Il giallo dell’uomo trovato in mezzo all’autostrada A12 lo ha chiarito una volta per tutte la Polstrada di Ladispoli: si tratta di un iraniano, salito su un mezzo pesante con targa bulgara in transito in Medio Oriente. Nel viaggio della speranza ha toccato la Grecia prima, poi traversata in traghetto fino a Brindisi e quindi la risalita dello Stivale fino alla A12, all’altezza della Piana del Sole. Qui, vedendo i campi che costeggiano la strada, avrà pensato di trovare riparo per poi dileguarsi. Il camion poi ha proseguito il suo viaggio, con destinazione la Spagna con la Polizia di Frontiera che lo ha fermato al porto di Civitavecchia prima dell’imbarco.

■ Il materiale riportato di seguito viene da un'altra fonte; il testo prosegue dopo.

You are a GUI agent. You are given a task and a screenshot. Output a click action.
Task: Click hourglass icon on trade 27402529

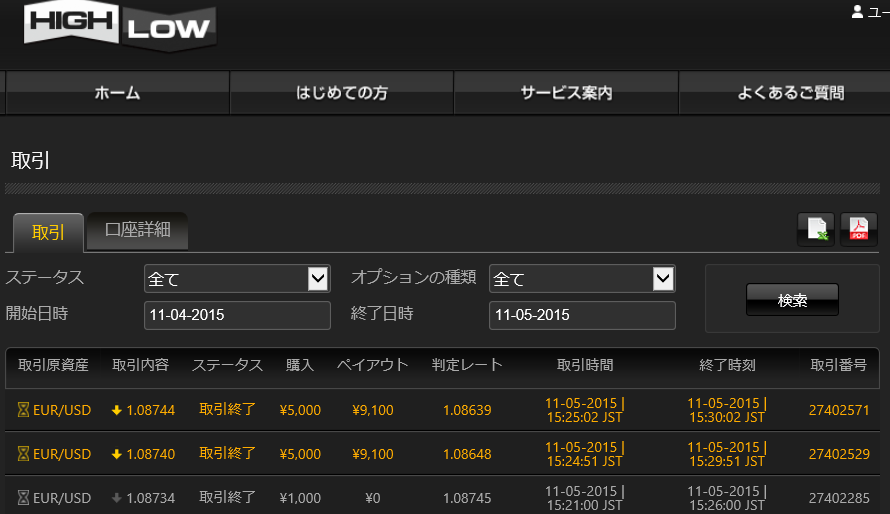(23, 454)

Nei giorni scorsi le voci sull’accaduto si sono rincorse: “è stato lanciato da una vettura in corsa>, ha sostenuto qualcuno; “no, stava attraversando l’autostrada> hanno detto altri. La realtà forse è persino più cruda della fantasia: meglio fuggire rischiando di non farcela piuttosto che rimanere in un paese martoriato come l’Iran. Addosso gli agenti gli hanno trovato solo il cellulare che riceveva chiamate da utenti stranieri. La sua fortuna è stata quella di non essere investito dalle auto che sopraggiungevano, che anzi hanno avvertito i soccorsi. Viste le condizioni della gamba, l’eliambulanza è atterrata direttamente sulla carreggiata per poi dirigersi al policlinico Gemelli. Nel frattempo per gli autisti bulgari del tir è scattata la denuncia per omissione di soccorso. Difficile che sapessero di avere a bordo un ospite; invece potrebbero aver visto il lancio dell’uomo ma senza fermarsi.